_Assignment:_ Pictures must not appear in the copy. Restate exactly the lines below from the one with "1200x675 pixels." through the one with "the Las Indias", inclusive.

_Data for review:_
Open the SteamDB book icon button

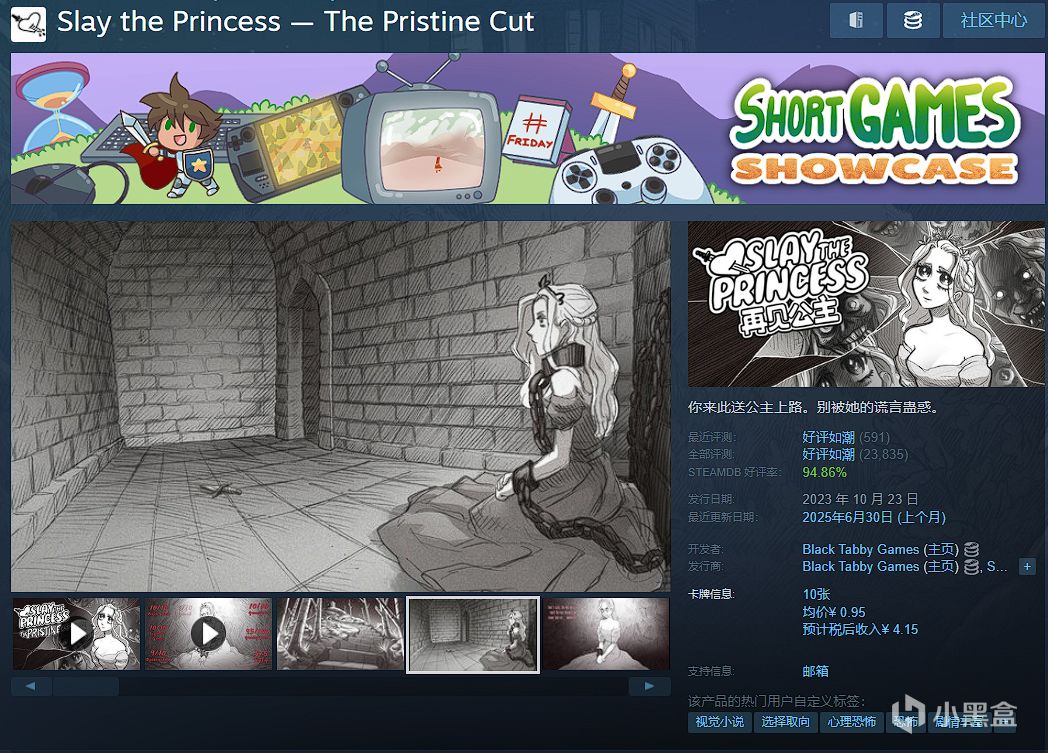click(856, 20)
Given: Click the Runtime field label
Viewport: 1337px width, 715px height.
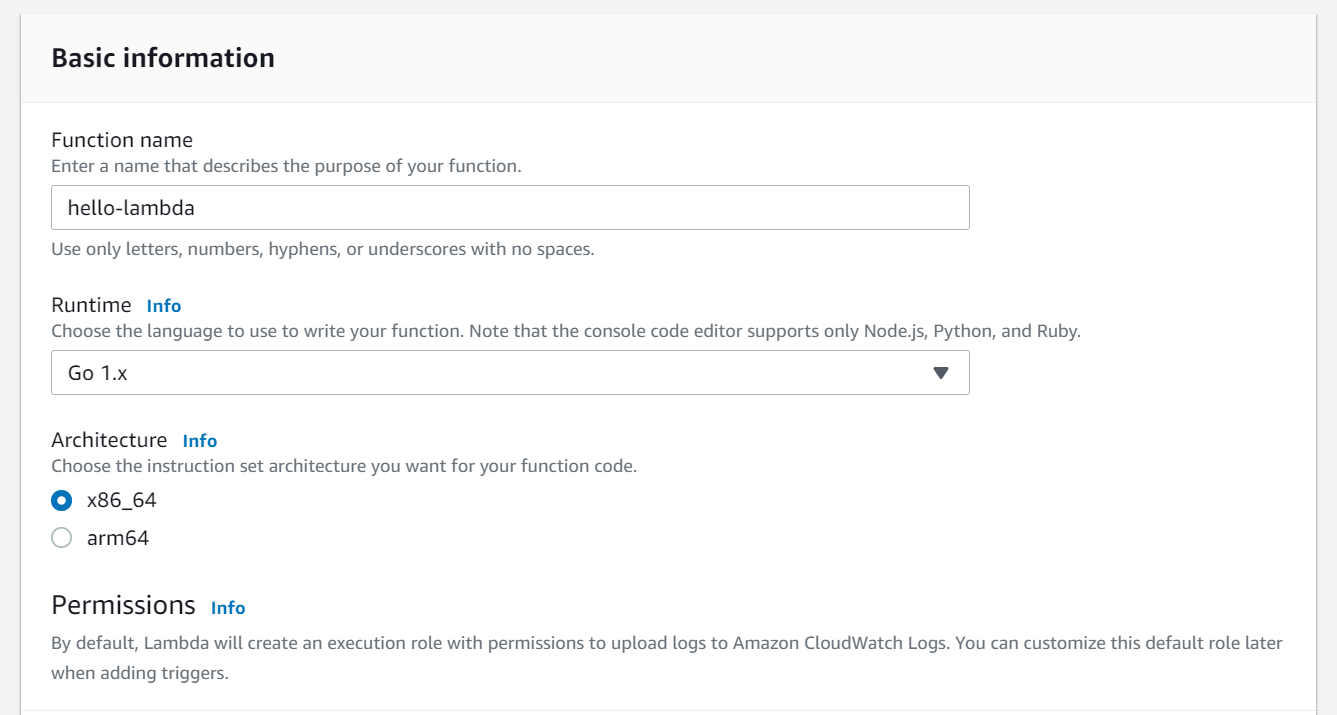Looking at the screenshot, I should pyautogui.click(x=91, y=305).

...

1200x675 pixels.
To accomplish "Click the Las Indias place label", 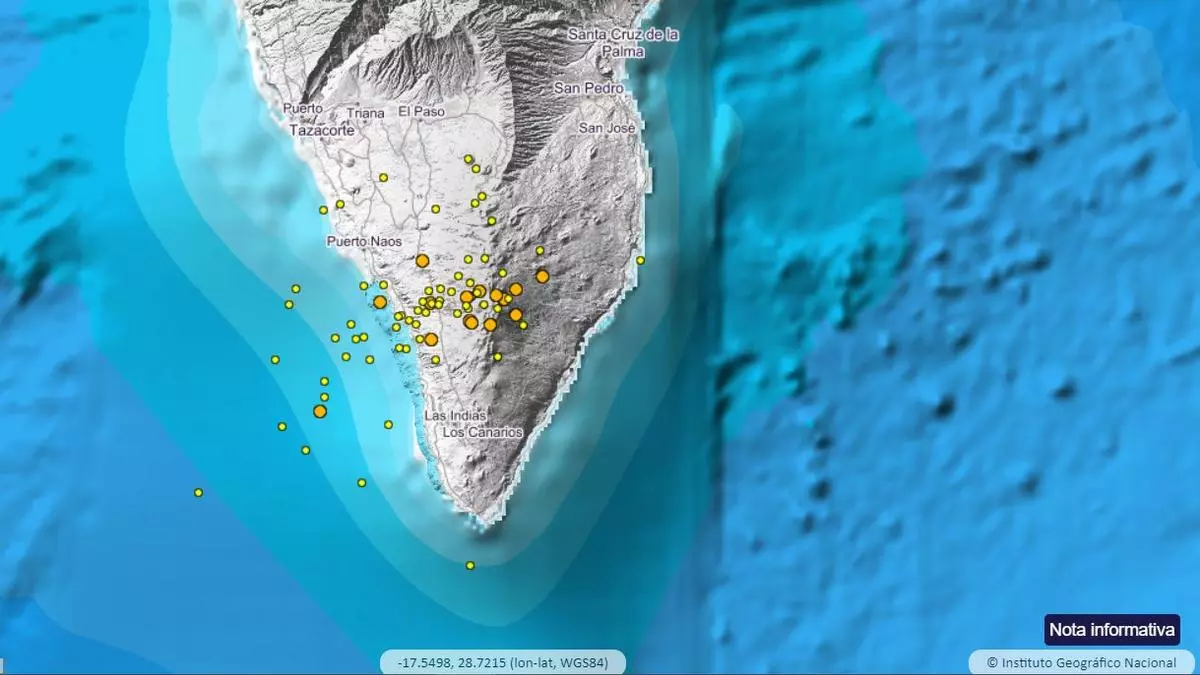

==

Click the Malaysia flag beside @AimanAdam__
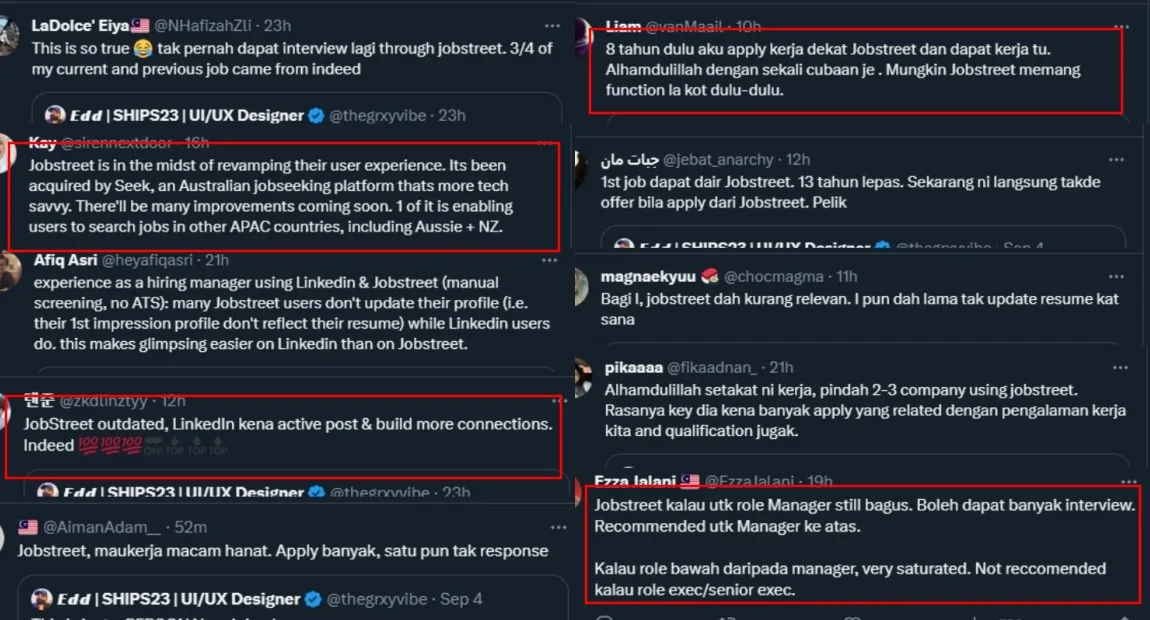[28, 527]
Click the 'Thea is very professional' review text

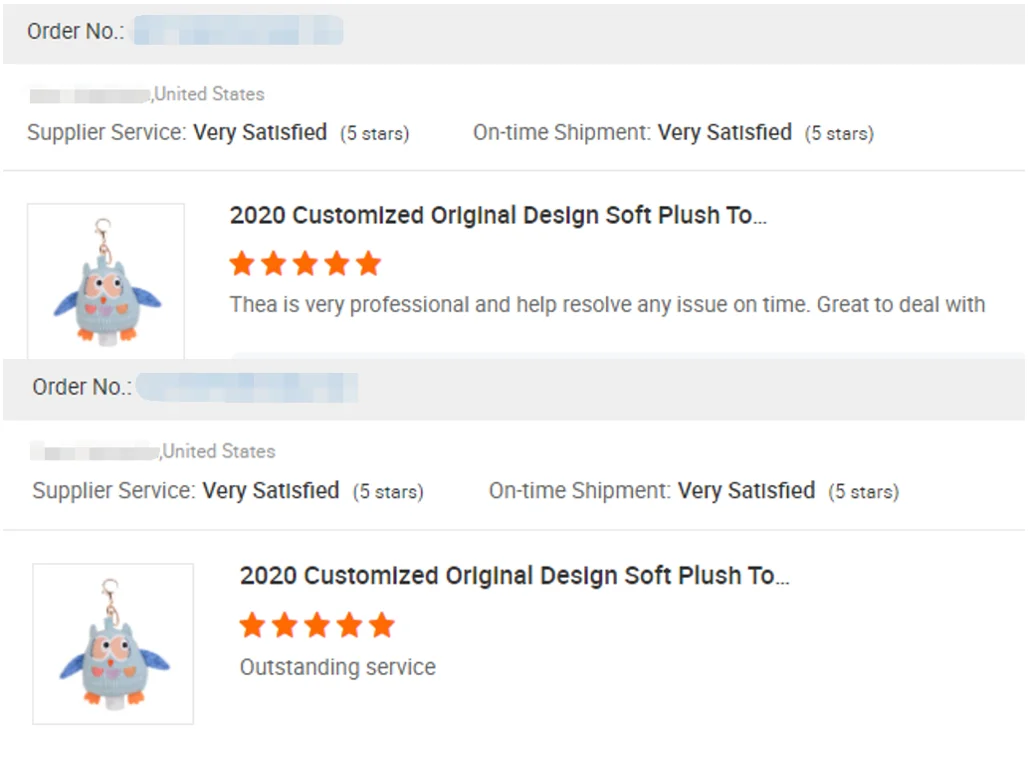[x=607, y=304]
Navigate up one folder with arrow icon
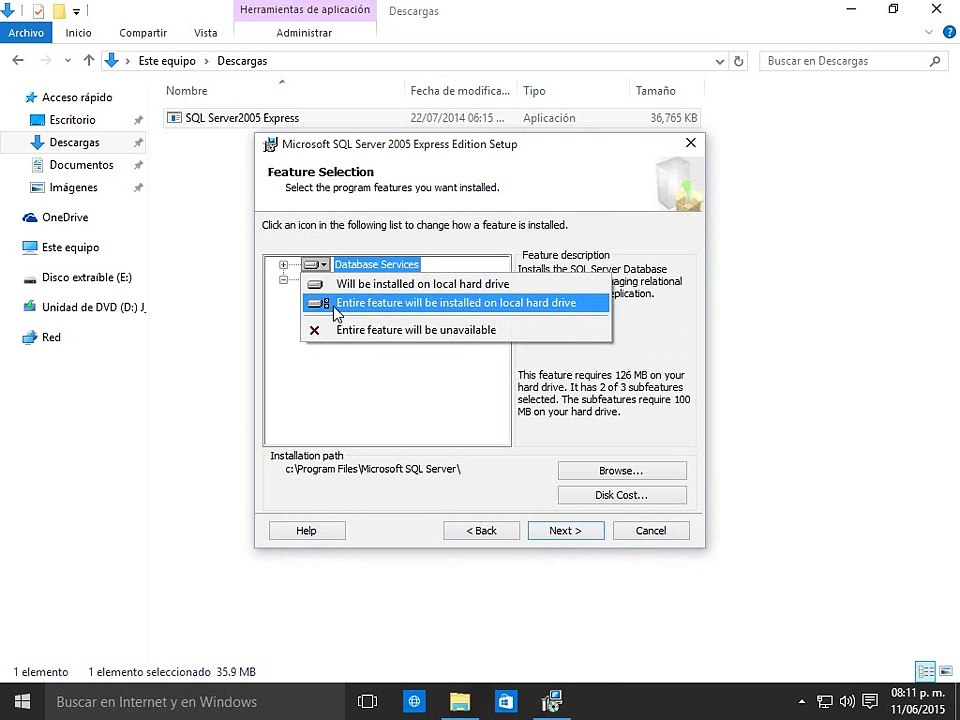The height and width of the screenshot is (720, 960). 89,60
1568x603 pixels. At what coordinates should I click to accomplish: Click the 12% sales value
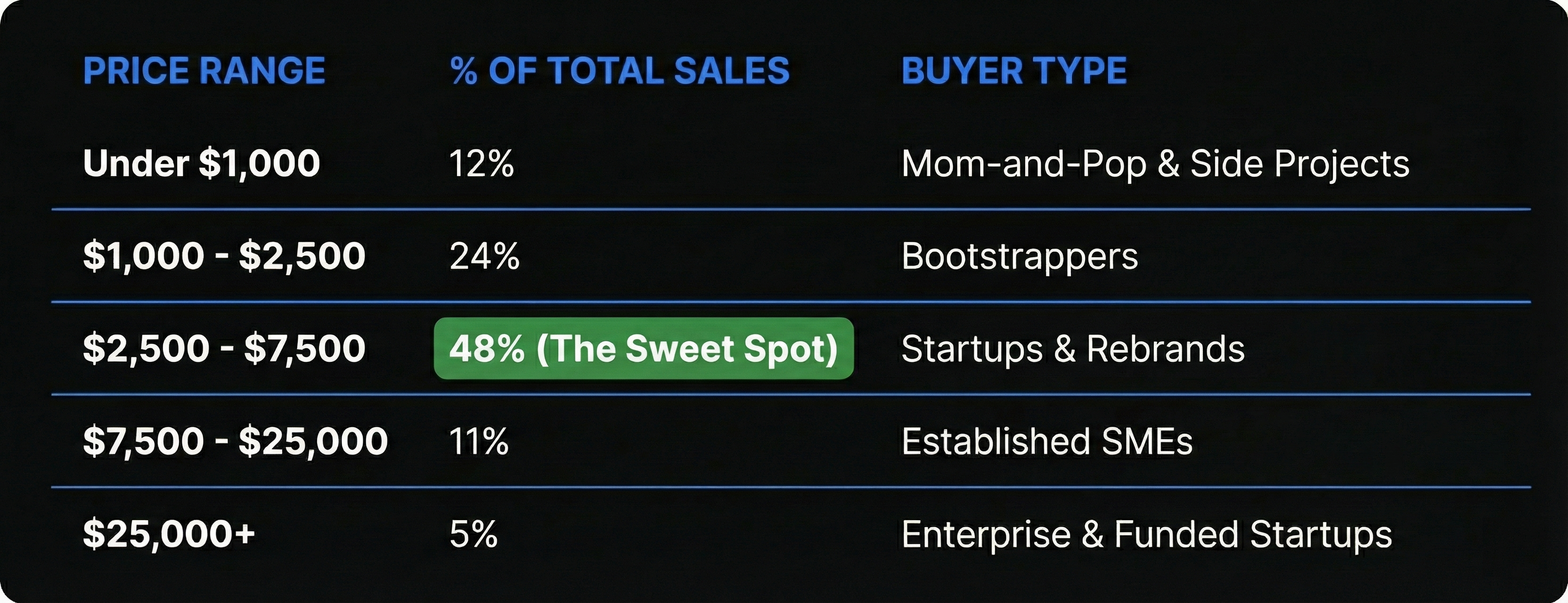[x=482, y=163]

_Result of this task:_
1200x675 pixels.
To accomplish "Click the Las Indias place label", 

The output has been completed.